The American public is interested in eating better quality foods. The proliferation of “organic” foods and the success of specialty supermarkets dedicated to foods considered “healthy” have made success stories of Whole Foods and Trader Joe’s. The problem is that everyone is looking to cash in on terms that make food appear to be healthier than they are, in order to justify higher prices and to entice you into picking up that item instead of a competing brand.
Now that I’m working in the food industry, I get to hear a lot of the industry terms and jargon that essentially mean absolutely nothing, but they’re designed to help you make a healthy connection when reading the words on a food package. Here are a few of the most popular repeat offenders:
- “Free Range”, “Cage Free”
These terms usually apply to chickens, and that’s where the regulations focus. It’s nice that your chickens might be allowed access to a grassy area, but the plot of grassy land can be teeny, tiny, and the chickens might never actually set foot on that area. They may still live their lives in crowded, indoor lots, eating the same genetically modified feed that you’re afraid off. When it comes to larger livestock, there is no regulation for that term. So, your cage free pigs might still be rammed together in a pen and lead their entire lives without really stepping foot outside.
- “Contains Whole Grains”, “Made With Whole Grains”
This is true, they might have been made with whole grains, but the question is, how much? What if the product is made from 99% refined grains and 1% whole grains? Do you see where I’m getting at? To make sure that you’re getting mostly whole grains, look for it as the first item on the ingredient list. While we’re at it, “multigrain” doesn’t mean that it’s healthier for you either. Those grains can be refined to within an inch of shelf-life as well.
As opposed to what? Fake? You can say that something has real “flavor” but it might not have a drop of the actual item in it. So your bouillon cube made with real chicken flavor qualifies for this label as well.
- “Made from Real Juice”, “Contains Real Juice”
It’s not so much that this is misleading, it’s just how much juice is included in the product. If you look closely, there is usually between 5% to 10% real juice. The balance is usually made of sugars and syrups and/or dyes. The most frequently used juice in many products are pear and apple juice. They’re cheap to make and pretty sweet on their own. So, when you reach for the gummy bears just because it says that it contains “real juice” it isn’t necessarily more healthful than they regular ones for $0.99.
- “Natural”, “All Natural”, “100% Natural”

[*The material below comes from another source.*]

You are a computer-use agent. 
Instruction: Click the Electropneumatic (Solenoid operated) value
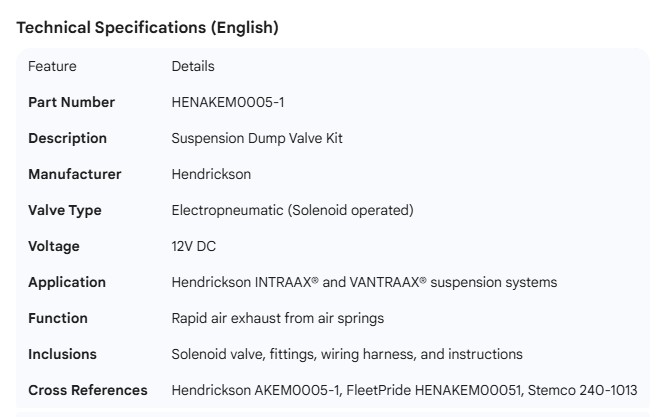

Unless it’s meat, this essentially means nothing. This one is designed to make you think “organic” when they products are not. The FDA only regulates this term when it comes to MEAT, and honestly, what meat do you know of that isn’t natural? Test tube animals that have been “genetically modified” are still “natural”. As long as your meat doesn’t contain artificial substances it’s good. Your potato flakes? Those are also derived from natural ingredients too, so it can contain that “natural” label. We are led to thinking that “natural” means minimally processed, but most foods that you purchase have been processed somehow. They are just made from “natural” ingredients.
I have to say that you should not think of all food labels as misleading. The Food and Drug Administration does do a reasonably decent job of defining most terms used on packages. But, be aware that manufacturers are always trying to come up with a new term that will conjure ideas of looking like Heidi Klum and feeling as healthy as an Olympian, if only you’d buy it.